How to check that an SSL certificate and its private key match

2026-03-09 - A one liner to keep around
Tags: Bash Linux Toolbox

Introduction

Though it is less common nowadays, SSL certificate provisioning can still be full of surprises when dealing with old school setups in client environments.

Some colleagues did not know how to easily check if a certificate and private key match in a clean one liner, and their LLM research came up with “interesting” suggestions with at least 6 pipes and too many checksum operations.

This prompted me to document my way of doing this.

Extracting the public key

The public key can be extracted with openssl using two commands. Here is the first one for the certificate:

openssl x509 -in mycertificate.crt -noout -pubkey

Here is the second one for the private key:

openssl pkey -in mykey.key -pubout

The diff command and process substitutions

Bash process substitutions are very useful, in particular in this context. They allow a command to read the output of other commands as pseudo files. For our purpose it looks like this:

diff  -quw <(openssl x509 -in mycertificate.crt -noout -pubkey) \
           <(openssl pkey -in mykey.key  -pubout)

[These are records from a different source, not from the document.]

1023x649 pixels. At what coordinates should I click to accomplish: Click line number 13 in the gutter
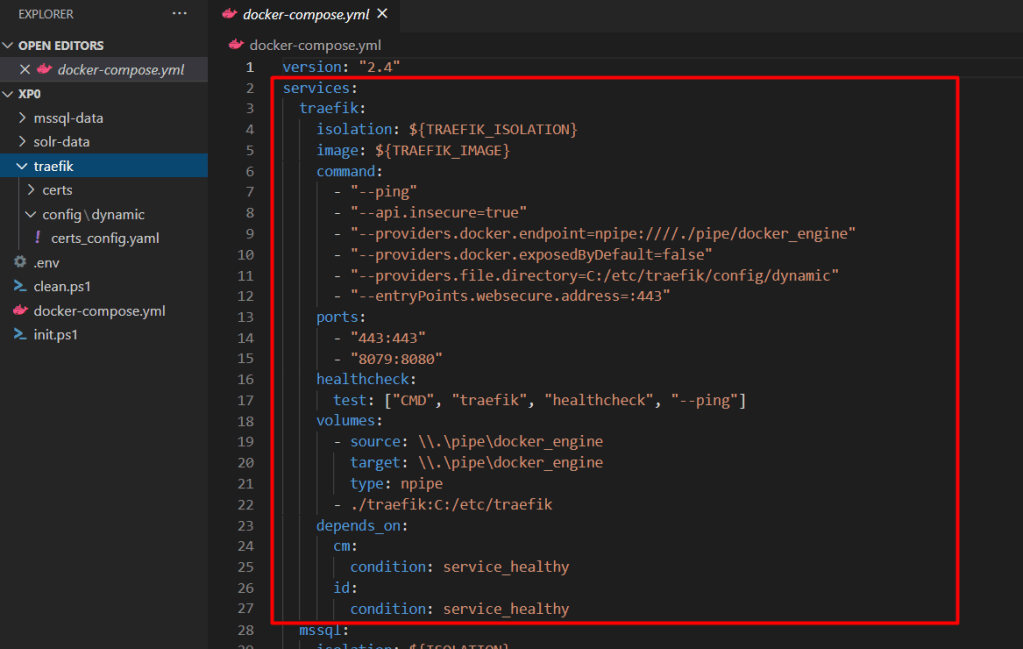(x=249, y=317)
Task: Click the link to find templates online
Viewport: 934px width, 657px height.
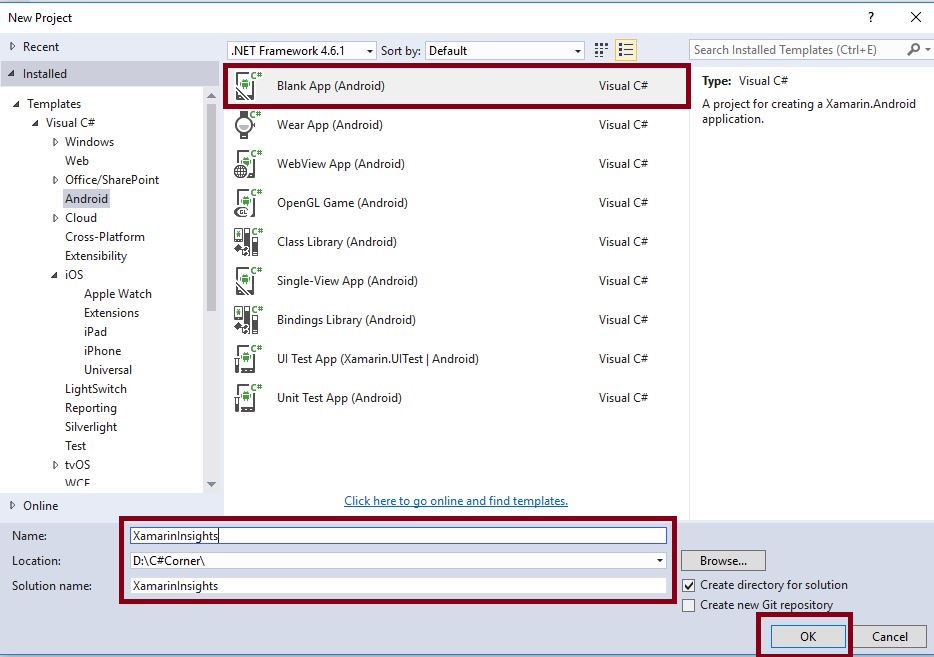Action: 456,500
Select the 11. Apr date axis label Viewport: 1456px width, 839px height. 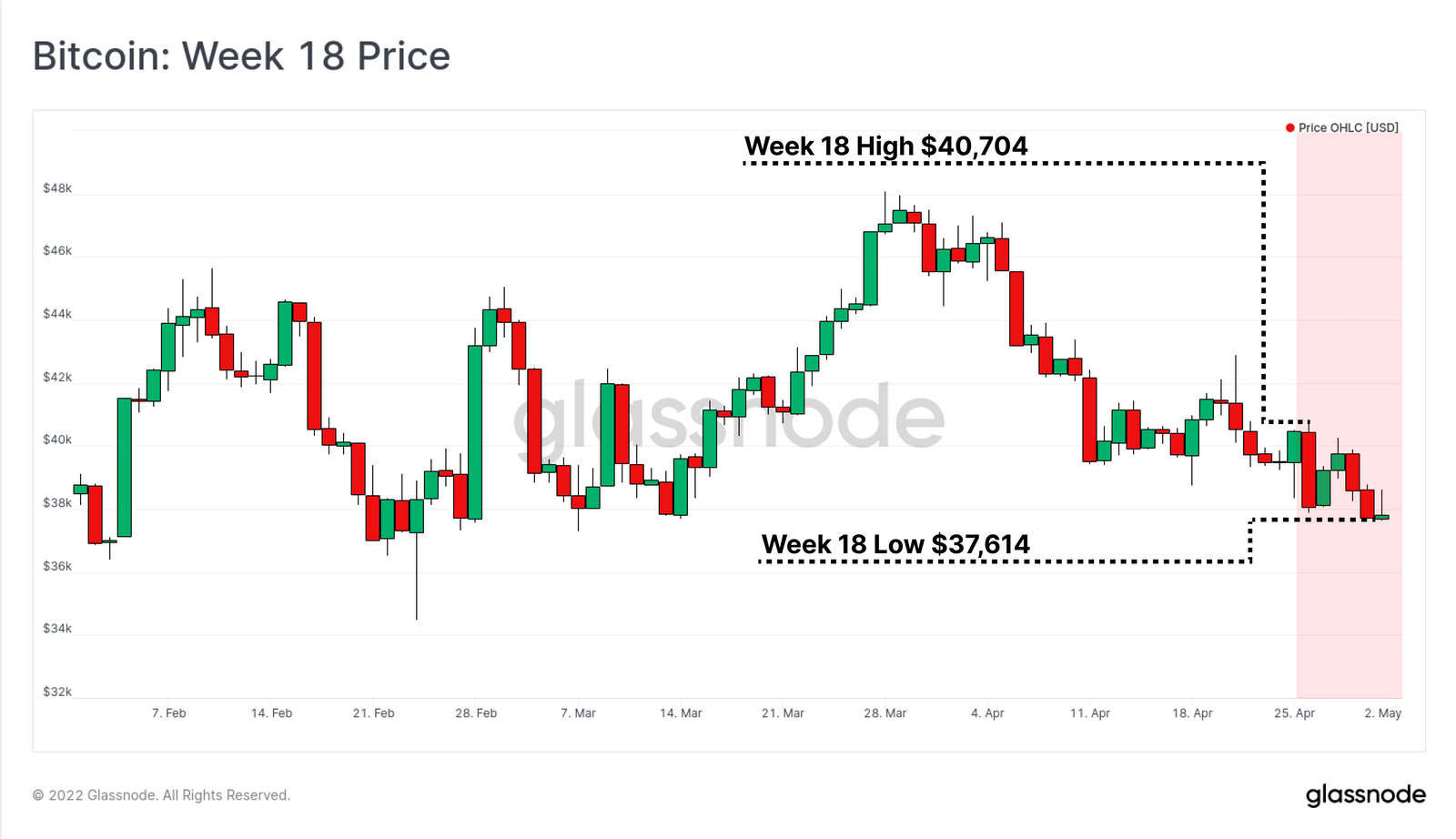[x=1090, y=713]

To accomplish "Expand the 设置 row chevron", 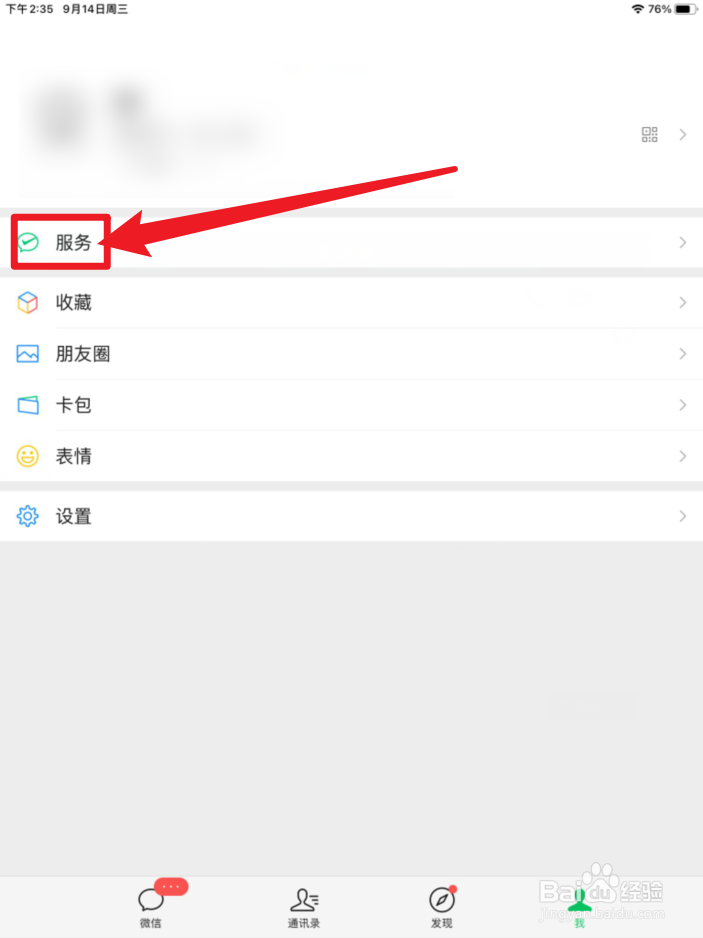I will pyautogui.click(x=683, y=516).
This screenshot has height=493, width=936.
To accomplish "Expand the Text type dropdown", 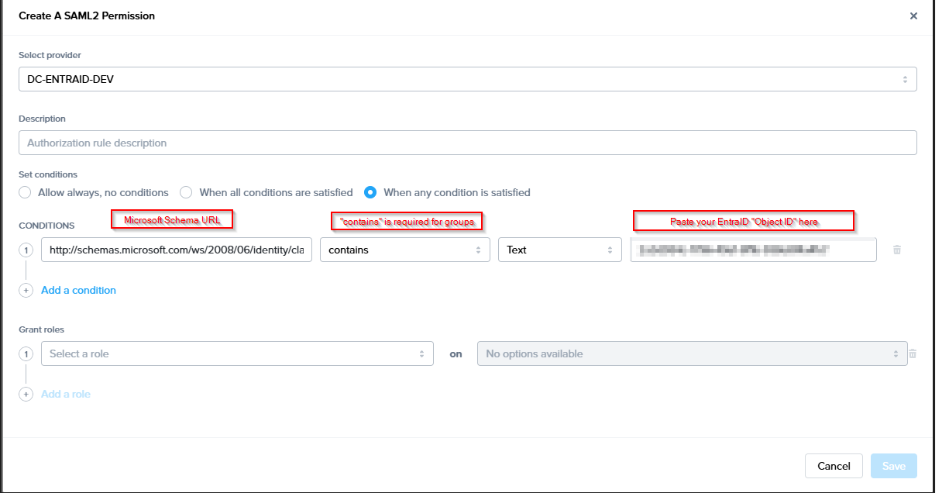I will point(560,250).
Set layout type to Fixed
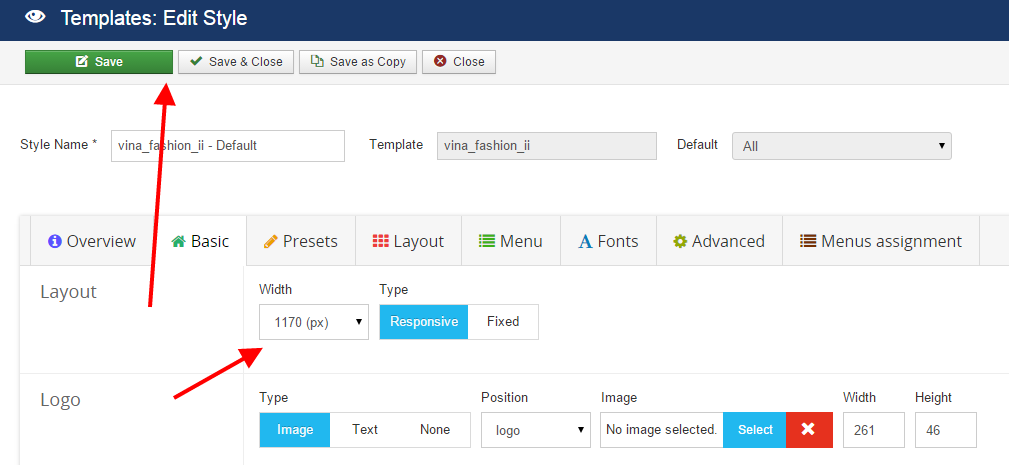The image size is (1009, 465). click(503, 322)
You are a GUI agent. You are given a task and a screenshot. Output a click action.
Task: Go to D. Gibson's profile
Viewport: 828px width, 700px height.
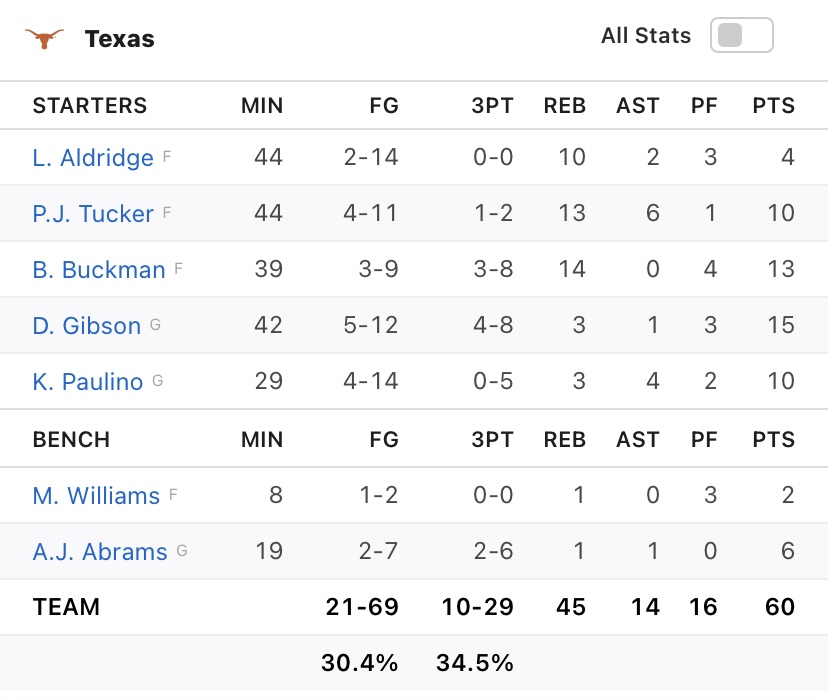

The -quw flags are not important here, just a habit of mine. -q is to ask diff to be quiet, -u is to ask for a unified output while -w is to ignore whitespace differences.

If running the diff command from a script, know that it also exits 0 when the inputs are the same, 1 if they are different and >1 if another error occurred.

Conclusion

This provides a quick way to verify that a certificate and its private key match, while also demonstrating Bash process substitution. I encourage anyone to use these process substitutions more, they have many practical uses and can simplify command line workflows.